ミッキン

零落のミッキンのレビュー・感想・評価

零落(2023年製作の映画)
4.3
エンドロールで監督が竹中直人だと知った。恥ずかしながら彼の作品はこれまで観たことがなく、今更ながら才能に驚いている。
淡々と、弱拍で進行するかと思いきや、浴槽から水が溢れるように溜め込んだ怒りが一気に爆発するこの緩急。シーンを丁寧に、丁寧に積み上げているからこそ観ている側(少なくとも自分)も置いてきぼりにならず痛みを共有できる。
序盤は字幕無しでは分からないくらいボソボソと喋る斎藤工。
売れている時はチヤホヤ、人気が陰ると掌返し。売れている漫画家しか必要とされていないという強迫観念。形だけの友達づきあい。余計な装飾語抜きで表現されていると思った。
映像美もまたいい。陰湿な仕事部屋。ホテルのネオンの妖艶さ。美術スタッフも、照明スタッフも雰囲気にあったシーンをしっかり作り上げている。
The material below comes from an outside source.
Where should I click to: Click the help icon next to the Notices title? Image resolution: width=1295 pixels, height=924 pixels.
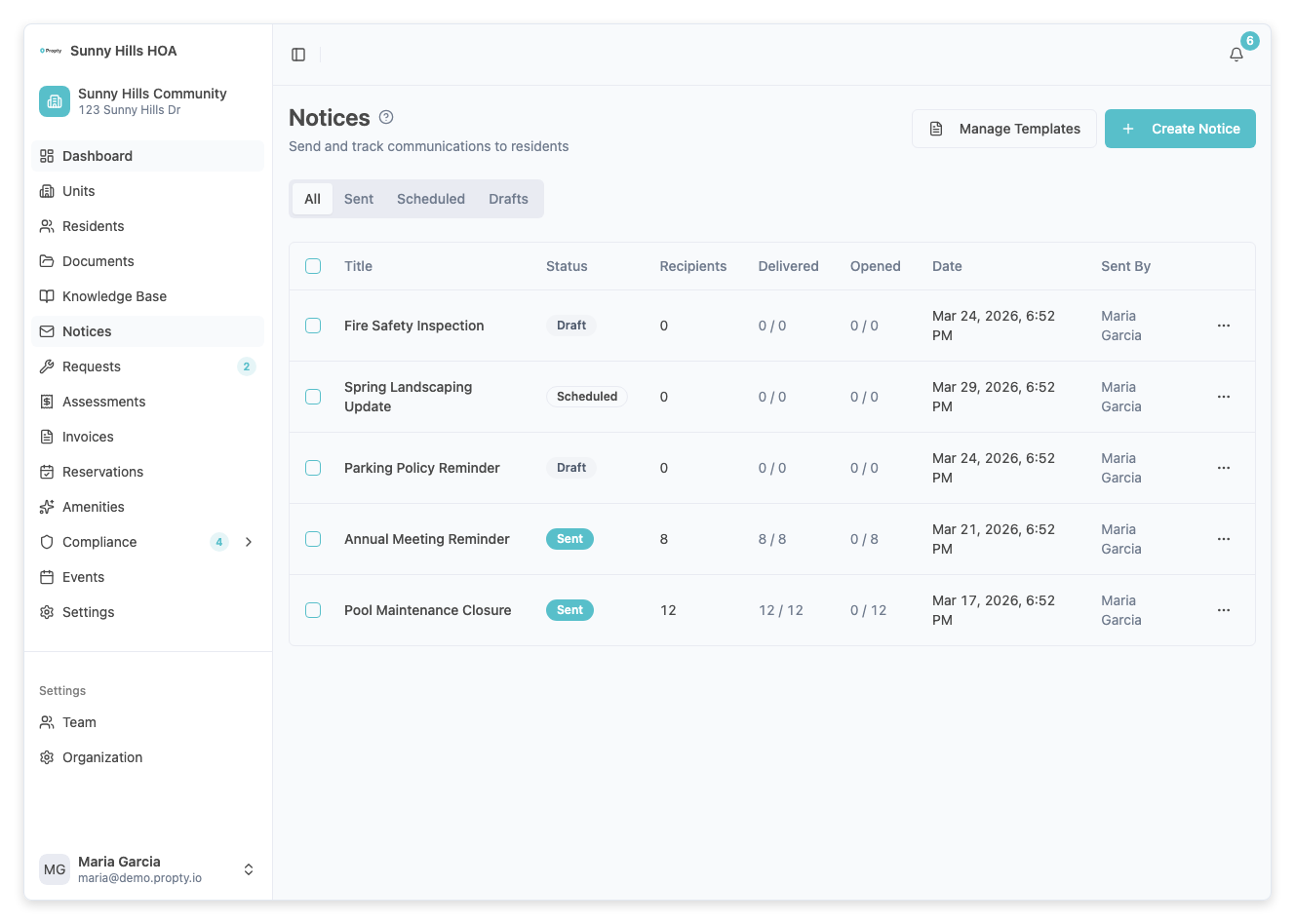(385, 116)
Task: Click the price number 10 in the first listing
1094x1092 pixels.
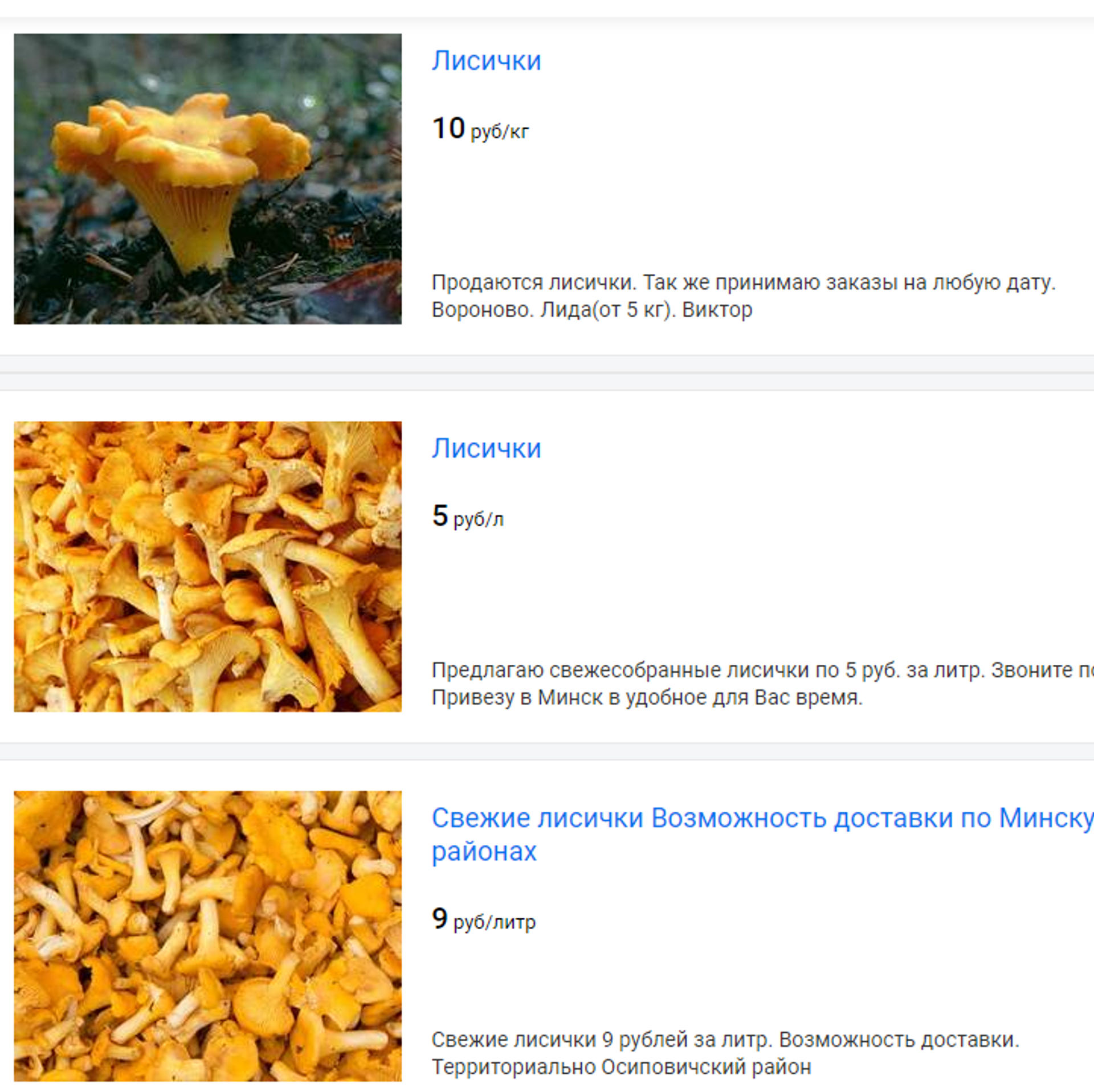Action: click(x=448, y=128)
趣里演じるちふゆの故郷のシーンも夏の空の青さや広がる海がとても美しく切り取られているし、ゆったりと時間が流れている描写がまたいい。

漫画家だった自分を捨て去り、ちふゆと一緒になって真新しい人生をスタートしようという決意。しかし、交換したLINEの登録名で素性がバレてしまう。あの時の悲痛な慟哭は胸が苦しくなった。
あの場面でちふゆが『さよサン』最終巻ラストの台詞を暗唱したのも、多分彼女には作家のメッセージがちゃんと届いていた証拠だと思いたい。
伝わる、評価される、ずっと応援してくれるファンがいる。
これは漫画家に限らず全てのクリエイターにとって嬉しいことなはず。
しかし、斎藤工演じる深澤薫にはもう響かなくなっていた。
もともとが自己中心的なコミュ障。
故に大学時代に年下の彼女が離れてしまい、妻も自分を夫として見てはくれない。全ては自分が蒔いた種。
愛に飢えても与えてくれる人はおらず、結局行き着いた答えは売れる作品を生み出すこと。
虚しさと引き換えに次作の『星ポラ』を方法論でヒットさせて迎えたサイン会。
低迷期でもずっと応援してくれたアカリがその本質を理解してなかったことへのショックで物語は幕を閉じる。
なんて辛い終わり方なんだろう。そう思える人は決して多くないかもしれない。
しかし、少なくとも自分には伝わった。
だからこのスコアである。

偶然だけど、自分も年末年始にポルトガル・リスボンへ旅行してきた。少しならポルトガル語も喋れるよ。